[ELF] .gdb_index: fix CuOff when a .debug_info section contains more than 1 DW_TAG_co...
authorFangrui Song <maskray@google.com>
Tue, 13 Nov 2018 08:43:07 +0000 (08:43 +0000)
committerFangrui Song <maskray@google.com>
Tue, 13 Nov 2018 08:43:07 +0000 (08:43 +0000)
Summary:
Idx passed to readPubNamesAndTypes was an index into Chunks, not an
index into the CU list. This would be incorrect if some .debug_info
section contained more than 1 DW_TAG_compile_unit.

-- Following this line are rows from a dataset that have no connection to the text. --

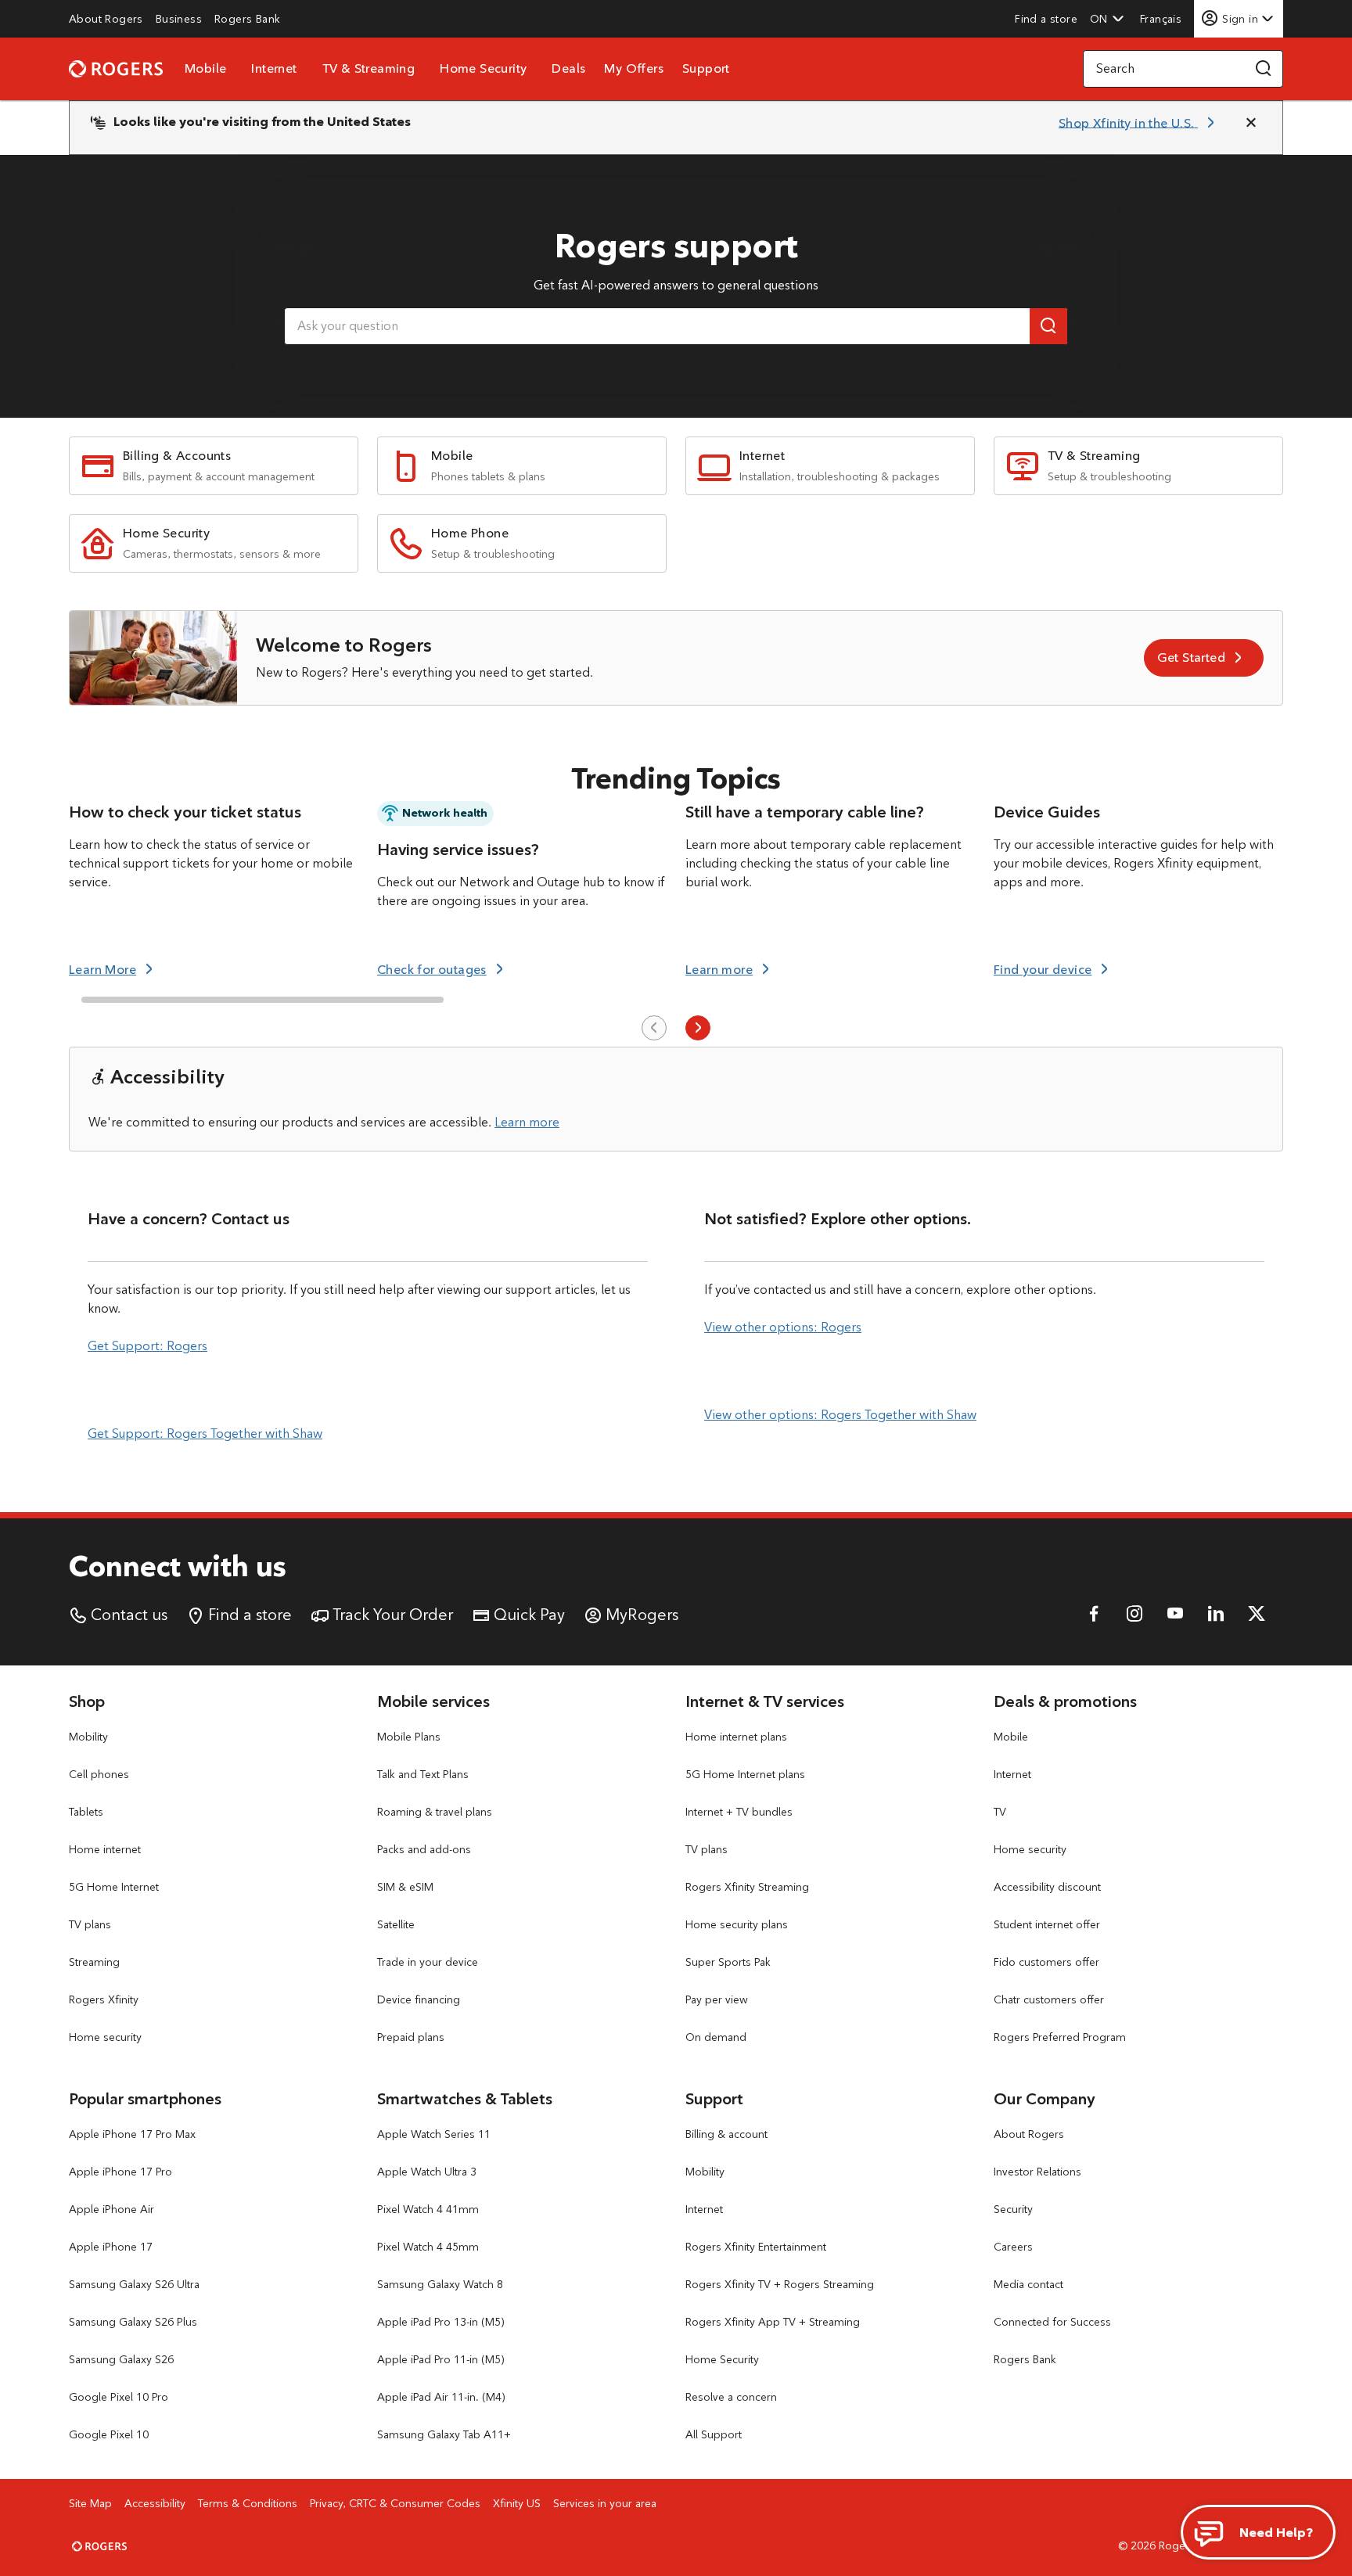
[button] (1107, 19)
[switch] (1162, 18)
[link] (106, 19)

In real world, glibc Scrt1.o is a partial link of start.os abi-note.o init.o and contains 2 CUs in debug builds.
Without this patch, any application linking such Scrt1.o would have invalid .gdb_index
The issue could be demonstrated by:

    (gdb) py print(gdb.lookup_global_symbol('main'))
    None

Reviewers: espindola, ruiu

Reviewed By: ruiu

Subscribers: Higuoxing, grimar, dblaikie, emaste, aprantl, arichardson, JDevlieghere, arphaman, llvm-commits

Differential Revision: https://reviews.llvm.org/D54361

llvm-svn: 346747

lld/ELF/SyntheticSections.cpp
lld/test/ELF/gdb-index-multiple-cu.s [new file with mode: 0644]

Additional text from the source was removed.